レポート2
LinuxカーネルはRAID-1の実行をソフトウェアでサポートしている。RAID-1では、1つのファイルシステムを2台以上のディスク装置で保持するため、障害が発生しても最後のディスクさえ生き残っていればすべてのデータを復旧できる。すばらしい仕組みだが、メモリや電源ユニットなど、ほかのハードウェアコンポーネントが故障した場合にはやはり貴重なデータが失われる可能性がある。だが Chiron FS を使えば、ネットワーク上の2台のマシンが持つディスクで1つのRAID-1を構成でき、一方のマシンがダウンしてもファイルシステムにアクセスし続けることができる。
RAID-1構成が維持された状態で一方のマシンに障害が発生した場合でも、ネットワーク接続が無事であれば、障害で破損したファイルがChiron FSによって他方のマシンに複製(レプリケーション)されるおそれがある。だが、2台のローコストPCとネットワーク接続だけでファイルシステムを冗長化できることを考えれば、この程度のリスクは受け入れざるを得ないだろう。ただし、ほかのソリューションと組み合わせて、データのセキュリティ性と可用性を高めることは可能だ。
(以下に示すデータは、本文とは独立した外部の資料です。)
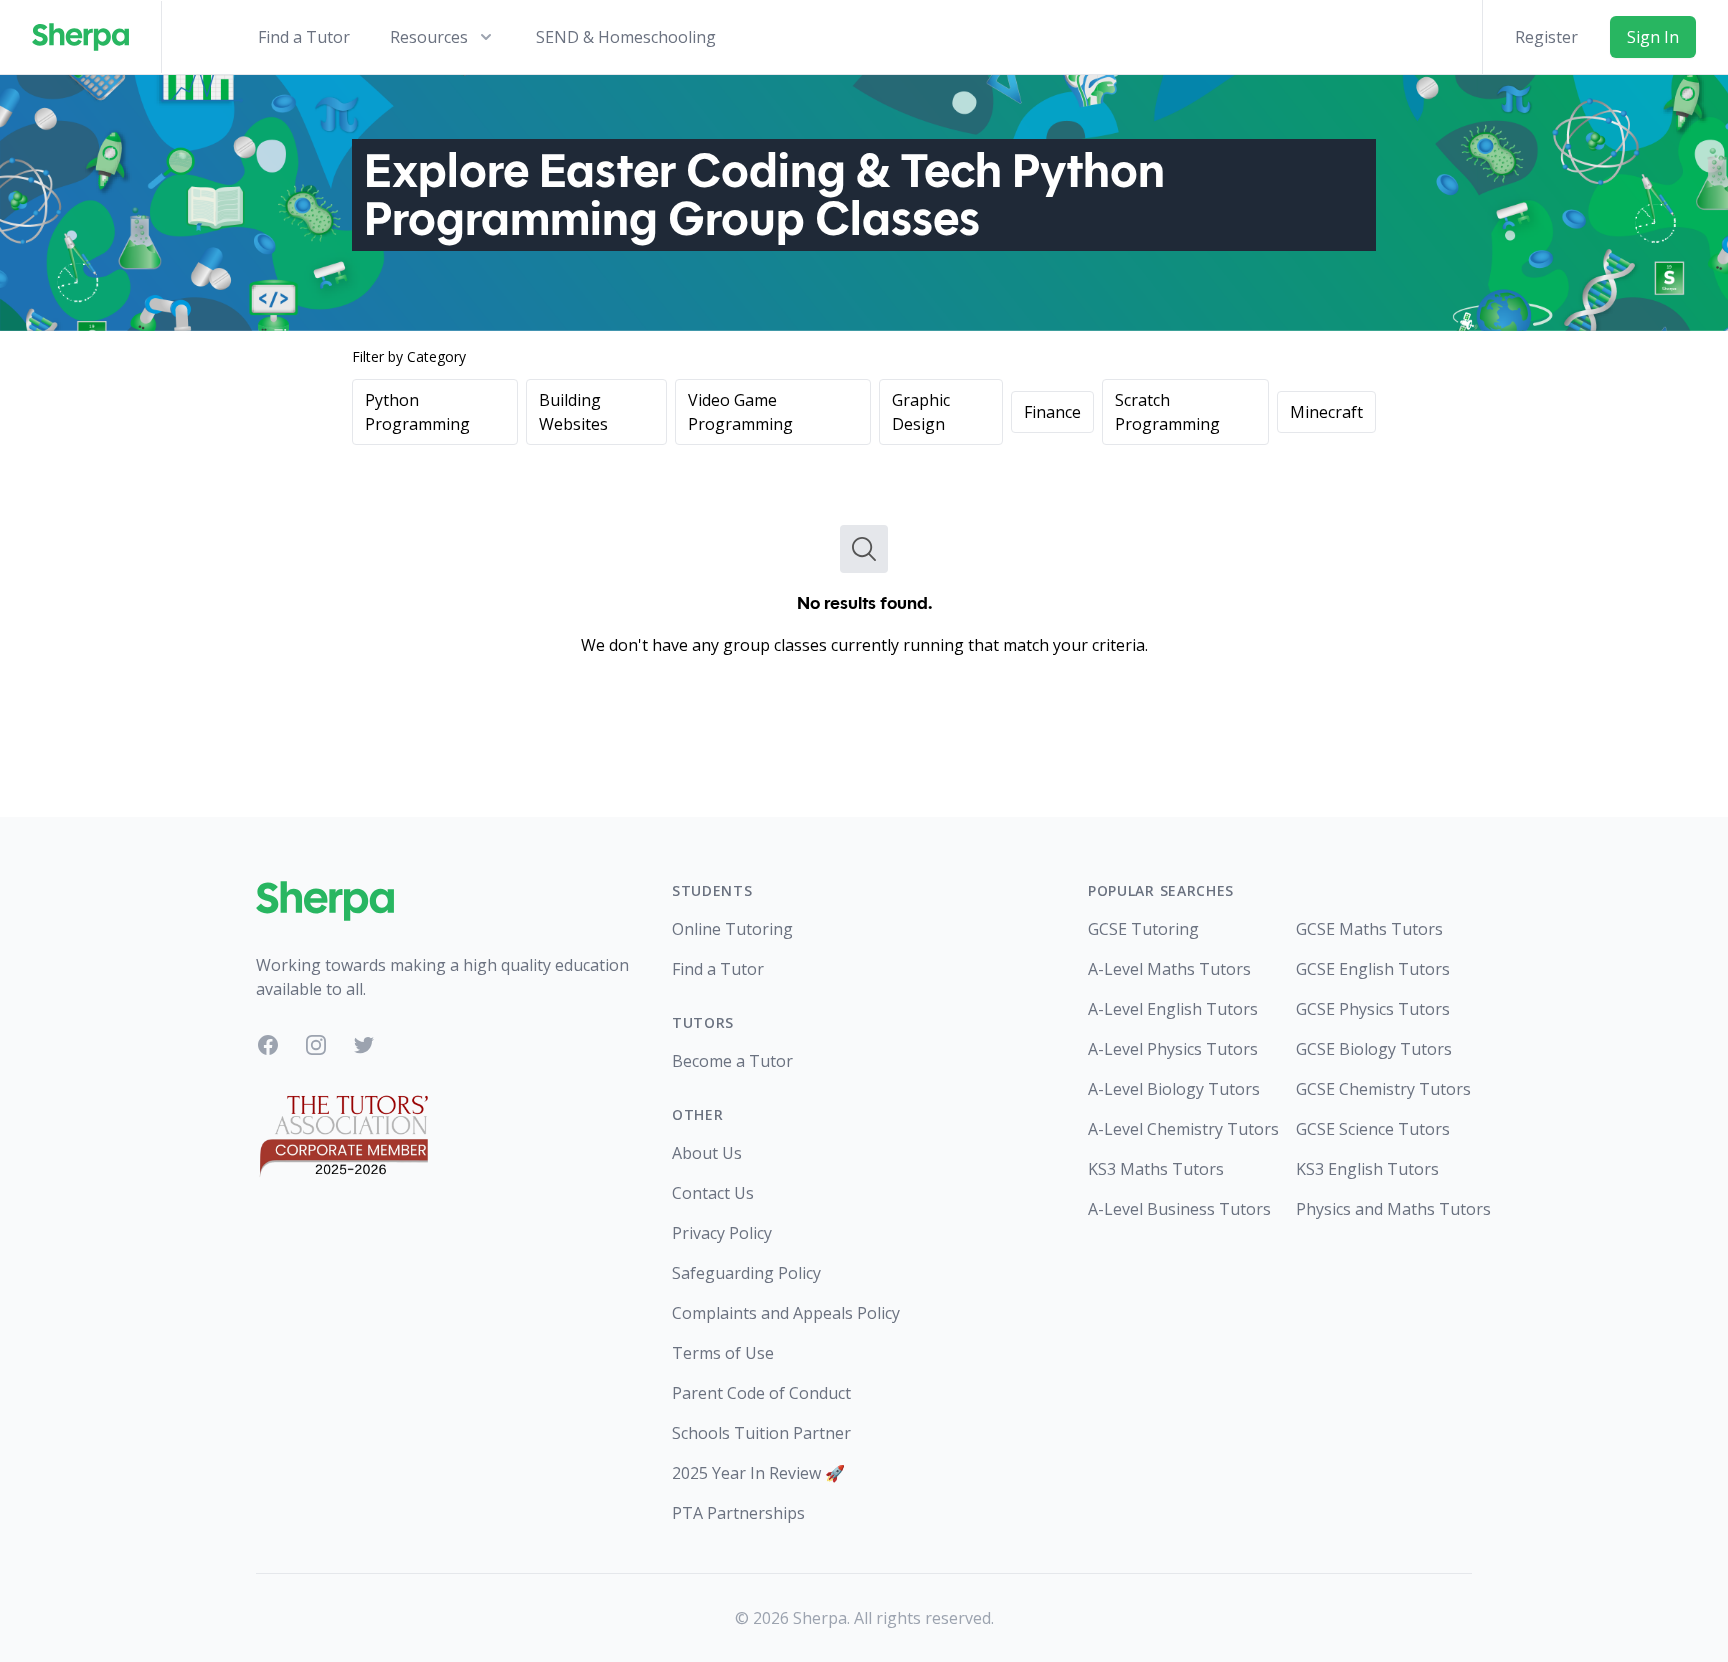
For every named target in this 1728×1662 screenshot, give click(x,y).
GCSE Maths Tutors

Chiron FSを使うにあたっての主な要件は、RAID-1を構成する場所がLinuxカーネルによってファイルシステムとしてマウントできることだ。たとえば、ローカルにマウントされたext3ファイルシステムと、NFSまたはsshfs経由でバックアップ用マシンからマウントされたXFSファイルシステムがあれば、Chiron FSを使って双方のファイルシステムで同じ内容を保持できる。
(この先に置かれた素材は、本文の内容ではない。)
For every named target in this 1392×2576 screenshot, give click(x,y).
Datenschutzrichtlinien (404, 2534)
Chiron FSは、openSUSE 10.3の1-Clickインストールに対応しているが、FedoraやUbuntuのリポジトリには収録されていない。だがChiron FSのダウンロードページに行けば、Ubuntu HardyおよびGutsy用とFedora 8用の各種パッケージが手に入る。ここではChiron FSのバージョン1.0.0のソースを64ビット版Fedora 8マシンでビルドした。インストールには、標準的な「./configure; make; sudo make install」の手順を用いる。
以下に、Chiron FSの設定方法と簡単な使い方を示す。まず、冗長化するファイルシステム用のディレクトリを作成する。この例では「local-disk- filesystem」と同じディスク上に「my-other-server-filesystem」を作成しているが、このディレクトリはNFSマウントされたファイルシステム上でも簡単に作成できる。Chiron FSに「--fsname」引数は必要ないが、できればファイルシステムにわかりやすい名前を付けておくに越したことはない。続いて、Chiron FSによる「~/my-chiron」ディレクトリにファイルを作成し、そのレプリカである「/tmp/chiron-testing/my-other -server-filesystem」にも同じファイルができていることを確認している。